● **Request A**
In the DNS thread, which file does tom_brown say he doesn't have?
● **Request B**
Please list the username of every person who posts a reply or message in the DNS thread.

#### Quoted text

# DNS not working

## tom_brown

[Moderator note: this post, and the first two responses, were originally attached to Can ping and access Google but no other sites on internet. -Hu]

Hey guys, I've also having same issue here but I'm in same situation as kmb346, I don't have the /etc/conf.d/net file and neither echo "nameserver 8.8.8.8" >> /etc/resolv.conf is not working for me.

Any other ideas?  Or kmb346 have you figure it out?

Thanks!

----------

## Anon-E-moose

does "ping 8.8.8.8" work?

Are you running openrc? and if so is netifrc installed?

----------

## krinn

try my network for dummies or open a thread for your problem, because obviously, your problem is not the same as him.

----------

## saturnalia0

resolv.conf supports a limited number of addresses (2, 3?) so echoing a new address to the end of the file does not necessarily mean it will be used.

Try `dig @8.8.8.8 google.com` or `nslookup google.com 8.8.8.8`. If those work, make a copy of the current resolv.conf and then overwrite it with just "nameserver 8.8.8.8", without quotes, then chattr +i /etc/resolv.conf.

----------

## Hu

saturnalia0: please do not suggest using immutable files without explaining the consequences.

----------

########
#### Data rows

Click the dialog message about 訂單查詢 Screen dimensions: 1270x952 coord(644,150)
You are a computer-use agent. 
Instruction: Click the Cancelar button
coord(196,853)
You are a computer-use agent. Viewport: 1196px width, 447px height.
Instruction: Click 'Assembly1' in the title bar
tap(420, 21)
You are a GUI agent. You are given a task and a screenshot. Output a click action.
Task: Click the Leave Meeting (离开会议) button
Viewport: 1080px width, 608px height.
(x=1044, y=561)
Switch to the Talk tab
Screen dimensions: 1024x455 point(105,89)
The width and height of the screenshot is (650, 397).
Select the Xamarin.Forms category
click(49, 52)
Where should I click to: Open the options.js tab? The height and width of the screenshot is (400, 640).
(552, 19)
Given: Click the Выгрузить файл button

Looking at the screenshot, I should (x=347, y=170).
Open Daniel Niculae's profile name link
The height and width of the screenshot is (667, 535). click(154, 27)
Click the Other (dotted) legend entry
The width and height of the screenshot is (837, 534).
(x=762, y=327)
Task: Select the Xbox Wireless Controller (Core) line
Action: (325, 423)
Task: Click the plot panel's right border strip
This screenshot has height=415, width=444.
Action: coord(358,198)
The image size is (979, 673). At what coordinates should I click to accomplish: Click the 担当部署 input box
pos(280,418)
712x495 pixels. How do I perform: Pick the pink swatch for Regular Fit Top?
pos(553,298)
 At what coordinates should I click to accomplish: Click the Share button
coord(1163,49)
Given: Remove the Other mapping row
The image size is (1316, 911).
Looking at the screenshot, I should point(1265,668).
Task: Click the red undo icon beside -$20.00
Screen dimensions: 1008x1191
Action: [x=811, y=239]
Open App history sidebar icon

########

● **Exercise answer A**
/etc/conf.d/net

● **Exercise answer B**
tom_brown, Anon-E-moose, krinn, saturnalia0, Hu